Feb 10 2011
Management

Uncover Your Areas of Risk

IT audits can confirm effective IT processes and improve continuity of operations.

The benefits of IT auditing extend well beyond regulatory compliance. But even when not required by law, IT audits should become regular checkpoints for almost every information technology environment.

Continuity of operations and disaster recovery planning remain firmly entrenched in the hands of IT, often out of view of government leaders. State and local government leaders need to be educated about the benefits of auditing processes. IT audits uncover areas of risk and help senior officials understand where additional money may need to be budgeted.

Audits confirm effective IT processes to ensure the job security of the technical staff.

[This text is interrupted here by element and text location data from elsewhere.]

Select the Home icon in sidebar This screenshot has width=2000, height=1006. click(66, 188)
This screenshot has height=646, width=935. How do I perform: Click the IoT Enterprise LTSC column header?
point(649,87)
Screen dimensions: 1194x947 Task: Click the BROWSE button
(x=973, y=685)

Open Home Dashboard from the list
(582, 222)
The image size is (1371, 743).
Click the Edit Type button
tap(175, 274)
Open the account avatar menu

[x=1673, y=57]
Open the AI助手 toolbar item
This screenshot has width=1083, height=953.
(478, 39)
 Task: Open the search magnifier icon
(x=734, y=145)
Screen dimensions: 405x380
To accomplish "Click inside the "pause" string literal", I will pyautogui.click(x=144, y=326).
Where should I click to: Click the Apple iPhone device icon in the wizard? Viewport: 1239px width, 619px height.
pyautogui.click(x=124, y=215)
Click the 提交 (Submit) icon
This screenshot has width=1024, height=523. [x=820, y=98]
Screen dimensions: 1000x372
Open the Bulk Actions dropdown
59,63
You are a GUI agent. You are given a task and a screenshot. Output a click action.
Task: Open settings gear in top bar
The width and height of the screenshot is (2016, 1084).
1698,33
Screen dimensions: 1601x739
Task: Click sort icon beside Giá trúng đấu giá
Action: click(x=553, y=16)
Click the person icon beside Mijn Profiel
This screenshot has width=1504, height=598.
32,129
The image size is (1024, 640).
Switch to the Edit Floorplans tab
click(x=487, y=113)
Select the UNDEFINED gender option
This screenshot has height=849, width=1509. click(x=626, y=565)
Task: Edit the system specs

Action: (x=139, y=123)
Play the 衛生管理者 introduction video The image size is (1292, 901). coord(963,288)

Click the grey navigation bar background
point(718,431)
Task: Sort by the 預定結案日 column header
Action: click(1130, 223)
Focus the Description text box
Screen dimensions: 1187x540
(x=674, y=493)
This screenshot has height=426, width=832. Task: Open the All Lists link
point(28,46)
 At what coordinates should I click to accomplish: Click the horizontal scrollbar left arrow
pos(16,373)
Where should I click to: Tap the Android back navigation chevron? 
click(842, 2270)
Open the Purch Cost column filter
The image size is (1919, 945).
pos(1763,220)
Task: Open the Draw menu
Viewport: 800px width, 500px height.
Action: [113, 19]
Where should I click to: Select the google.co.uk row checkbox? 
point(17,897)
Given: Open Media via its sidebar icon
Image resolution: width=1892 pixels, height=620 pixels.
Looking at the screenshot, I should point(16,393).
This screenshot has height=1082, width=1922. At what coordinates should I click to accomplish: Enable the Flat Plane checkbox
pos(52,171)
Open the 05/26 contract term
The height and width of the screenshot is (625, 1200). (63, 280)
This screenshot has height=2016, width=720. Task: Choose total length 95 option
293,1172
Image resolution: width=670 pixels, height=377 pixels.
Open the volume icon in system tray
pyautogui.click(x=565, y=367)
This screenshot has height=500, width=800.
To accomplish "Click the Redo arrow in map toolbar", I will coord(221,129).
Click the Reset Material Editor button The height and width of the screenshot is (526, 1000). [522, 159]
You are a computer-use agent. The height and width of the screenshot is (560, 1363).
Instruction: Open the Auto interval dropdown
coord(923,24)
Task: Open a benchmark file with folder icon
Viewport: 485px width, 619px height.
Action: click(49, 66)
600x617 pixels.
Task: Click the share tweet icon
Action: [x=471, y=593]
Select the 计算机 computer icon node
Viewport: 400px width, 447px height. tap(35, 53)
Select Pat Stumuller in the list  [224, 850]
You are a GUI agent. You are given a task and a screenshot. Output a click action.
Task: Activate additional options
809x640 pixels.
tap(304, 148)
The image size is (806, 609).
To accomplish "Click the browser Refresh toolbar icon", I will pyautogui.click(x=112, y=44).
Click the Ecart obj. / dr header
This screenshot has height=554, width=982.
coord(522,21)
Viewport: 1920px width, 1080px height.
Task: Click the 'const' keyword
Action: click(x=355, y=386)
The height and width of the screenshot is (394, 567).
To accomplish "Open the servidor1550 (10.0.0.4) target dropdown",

Ultimately, identifying and minimizing risk increases peace of mind, when government leaders are shown that the systems and information needed to operate the organization are safe and secure.

When developing an IT auditing plan, consider a few key strategies:

  • Meet with senior officials to identify operational goals and discover concerns. What fears do they have? What potential failures do they see? This meeting will be one of joint education, where IT and leadership share what each thinks is important. Based on discovered concerns, develop an audit plan to check and confirm the most important mutual goals.
  • Select an unbiased third party for the audit. An audit performed by a group that wants to sell additional products or services might not produce a trustworthy report. Clearly state the scope of work and limit the potential for future services. This approach encourages focus on the task at hand and engenders trust in the resulting report.
  • Evaluate continuity of operations as part of the audit. Critical systems that have redundant components should be failed (during a maintenance window) to confirm that operations will continue even during a failure. Test different failure modes to ensure continuity despite a variety of potential problems. Try to fail the system when testing -- don't try to pass it. Only when the system can't be made to fail should it be considered acceptable.
  • Auditors should be key contributors to your disaster recovery planning, both in plan development and firedrill testing. Have the auditor recover critical portions of your environment. After each major IT deployment, consider trying a system recovery offsite, as though you had lost your data center in a fire, flood or other natural disaster. 
  • IT auditors should also be well-versed in security protocols and "white hat" hacking. Allow your auditors to attempt to compromise your systems by hijacking services or stealing data (specifically, customer data).
  • Auditors also need to keep a scorecard of observed, regular maintenance. How often were backups performed successfully? Were logs checked regularly? What other daily or weekly tasks should be measured to assure those tasks were actually performed as scheduled? Simple metrics (for example, the success rate for daily backups, measured as a percentage) can be tracked to show improvement (or lack of it) over time.
  • The auditor should produce two documents. The first, a technical report for IT staff on what risk points were found. The second, and most important, should be a one-page nontechnical summary for leadership. Develop a simple scoring system so each audit over time can be given a simple grade. This will help measure improvement and show the value that audits bring.

Every organization depends on its IT systems to keep operations running, though some skip the easy and relatively affordable step of implementing an effective IT audit. Few organizations will find a better way to increase communication, understanding and trust between IT and senior leadership.